In Stockton Citizens for Sensible Planning v. City of Stockton (2012) 2012 Cal.App. LEXIS 1175, the appellate court affirmed a trial court decision dismissing petitioner’s lawsuit seeking a writ of mandate to compel the City of Stockton to vacate its approval of a Wal-Mart supercenter based on alleged violations of planning and zoning laws. The court found that the action was time barred under Government Code section 65009(c)(1)(E) because it was not commenced within 90 days after the city approved the project.
In 1989, the city approved a plan for development of a 1,239-acre site in northwest Stockton, which included a mix of residential, commercial, recreational and open-space uses. In 2001, due to changed market conditions, the developer proposed revisions to the plan to reduce the densities and revise the land use designations originally approved. The city approved a master development plan incorporating these changes and certified a supplemental environmental impact report (EIR) on January 29, 2002. The master development plan included provisions allowing for approval of specific projects within the plan area by the city planning director if staff determined the project was consistent with the master development plan, subject to appeal to the planning commission.

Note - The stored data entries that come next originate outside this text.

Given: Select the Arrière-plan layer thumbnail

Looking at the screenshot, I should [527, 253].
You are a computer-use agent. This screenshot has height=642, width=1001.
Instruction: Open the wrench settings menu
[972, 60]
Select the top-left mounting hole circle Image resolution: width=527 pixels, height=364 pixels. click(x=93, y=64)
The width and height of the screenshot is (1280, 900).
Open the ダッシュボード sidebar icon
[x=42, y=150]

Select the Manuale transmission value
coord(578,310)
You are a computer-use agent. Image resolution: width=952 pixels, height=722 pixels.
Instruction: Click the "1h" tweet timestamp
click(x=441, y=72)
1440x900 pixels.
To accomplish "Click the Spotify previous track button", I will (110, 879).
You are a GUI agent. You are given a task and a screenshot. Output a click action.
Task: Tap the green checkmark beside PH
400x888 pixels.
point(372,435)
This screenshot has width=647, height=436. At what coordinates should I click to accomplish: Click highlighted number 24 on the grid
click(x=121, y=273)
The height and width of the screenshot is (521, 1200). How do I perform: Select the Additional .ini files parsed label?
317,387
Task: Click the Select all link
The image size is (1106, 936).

In the fall of 2003, a proposal and plans for a 207,000-acre Wal-Mart retail store on a 22.38-acre portion of the site were submitted to the city’s design review board. On December 15, 2003, the director of the city’s community development department sent a letter stating that staff had completed its initial review and had determined that the plans were in substantial conformance with the master development plan, subject to minor listed corrections. On February 5, 2004, Wal-Mart wrote to the director seeking confirmation that the director’s letter had constituted approval of the project for purposes of appeal. The director initialed and returned a copy of the letter as requested, confirming that he had approved the project as consistent with the master development plan as of December 15, 2003.
On February 17, 2004, the city director filed a notice of exemption (NOE) for the project with the county clerk. On July 22, 2004, more than five months after the filing of the NOE and seven months after issuance of the letter from the director, petitioners filed their petition for writ of mandate in the superior court.
On appeal of the trial court’s ruling that the petition was time barred, petitioners argued that the city’s approval of the project, in the form of a letter from the director of city’s community development department, did not trigger the 90-day limitations period because section 65009(c)(1)(E) is limited to challenges concerning variances and permits issued after a decision by a legislative body. The court found, however, that section 65009(c)(1)(E) is not so limited. The plain language of that section states that it applies to actions challenging any decision on matters listed in section 65901; in turn, that section lists any action in which the zoning administrator exercises powers granted by local ordinance.
In this case, the director was acting as the city’s zoning administrator and was exercising powers granted by local ordinance when he approved the project. The director’s approval was thus subject to the 90-day statute of limitations.
This case is a follow up to the California Supreme Court’s ruling issued in 2010 in Stockton Citizens for Sensible Planning v. City of Stockton (2010) 48 Cal.4th 481, which held that petitioners’ challenge under the California Environmental Quality Act (CEQA) to city approval of a Wal-Mart Supercenter was likewise time barred because the suit was not commenced within the 35-day statute of limitations following posting of a facially valid NOE. As noted by the Supreme Court, the limitations periods set forth in CEQA are unusually short and are meant to ensure finality and predictability in land use planning decisions. As illustrated by this related appellate court ruling, the same is true of limitations periods under planning and zoning law.